最後にモノになってこそ工学、研究開発で終わらせたくない
津嶋(株式会社インディージャパン 代表取締役/マネージングディレクター):
神野さんは、どういった経緯でロボット開発をされることになったのですか?
神野(国士舘大学 理工学部 理工学科 機械工学系 教授):
高校生のときから数学や物理が好きだったので、大学は慶應の理工学部に進みました。4年生のとき、ロボットではなかったのですが振動とか機械力学の研究室に入り、修士でも機械力学の研究をしました。

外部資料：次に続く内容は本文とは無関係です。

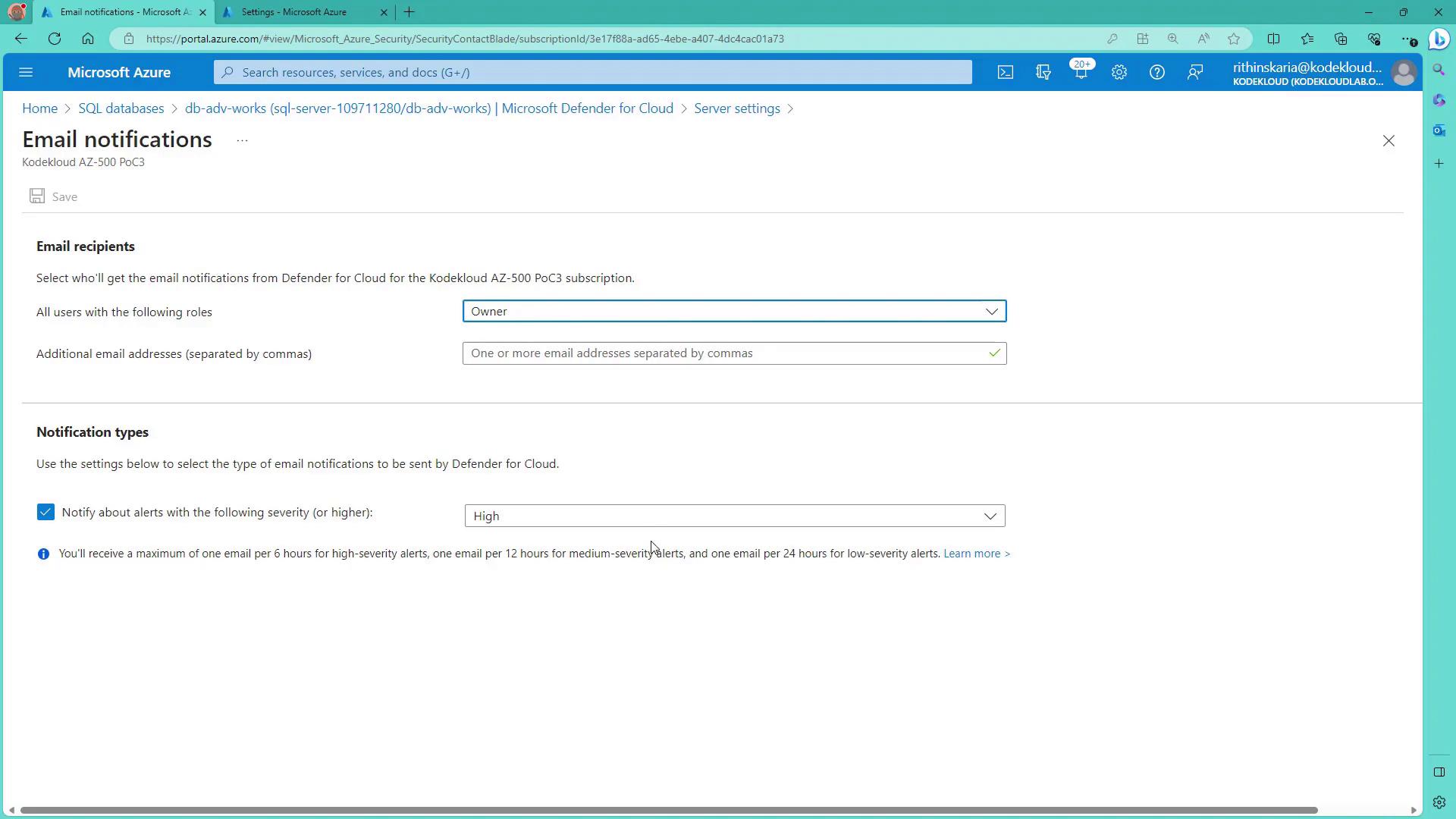Go to Server settings breadcrumb link

[736, 108]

就職を考える時期、東芝に行った先輩に誘われて研究所を見学に行ったところ、メカトロやロボット、コンピューター周辺機器といった当時成長領域と考えられていた領域で、好きな機械のことが研究できるというので、「ぜひ入りたい」と思ったんです。そして希望通りメカトロや機械の研究所に入りまして、その時点では特にロボットをやりたいと思っていたわけではないのですが、当時は世間的にも産業用ロボットが伸びている時で、東芝も産業用ロボットを立ち上げたところだったんですね。それに続いてもう少し特殊な領域でのロボット開発を進めていくという部署に配属され、最初は原子力施設を遠隔で補修するためのロボットの開発などをやっていました。
津嶋:
研究所では、どのように研究テーマを決めるのですか?
神野:
研究所から事業部に提案することもありますし、事業部から依頼をもらって進めていくことも多いですね。
津嶋:
提案するときのポイントはなんでしょうか?
神野:
企業の研究所では、大学で行われている基礎研究や応用研究の成果を利用して、新しいコンセプトを提案するところからやります。フィージビリティ・スタディ(FS)と言って、世の中の状況や研究を踏まえて今後必要な技術を考え、「こんな研究をやりましょう」というテーマを出すんです。研究者としては、ここでいかに期待感や可能性を示して予算を獲得するかがポイントになります。また、研究はひとりではできないので、必要な技術を持っている人とチームを組むための根回しも必要ですね。
津嶋:
最初から商品化を目指して進めるのですか?
神野:
ほとんどのテーマは商品化までは決まっておらず、多くは途中でポシャります。商品化まで行くケースの方がまれなくらいですよ。
津嶋:
その場合、研究者としては商品化されなくても新しいことを研究できて楽しい、という感覚があるのでしょうか?
神野:
私の場合は「最後にモノになってこそ工学」と思っているので、研究開発だけで楽しいということはないですね。「なんとか最後まで持って行きたい」という気持ちでやっていました。自分の力ではどうにもならないということも多いですが。
津嶋:
商品化できるかどうかに関して、研究者として重要なのはどんなことでしょうか?
神野:
実現可能性の検証ですね。製品化に向けての課題を見極め、それがクリアできるかどうかを提示できないと、事業部も中途半端なものは受け取れませんから。また、この段階でいい加減に「できます」と言ってしまうと、後で生産側とのトラブルにもつながります。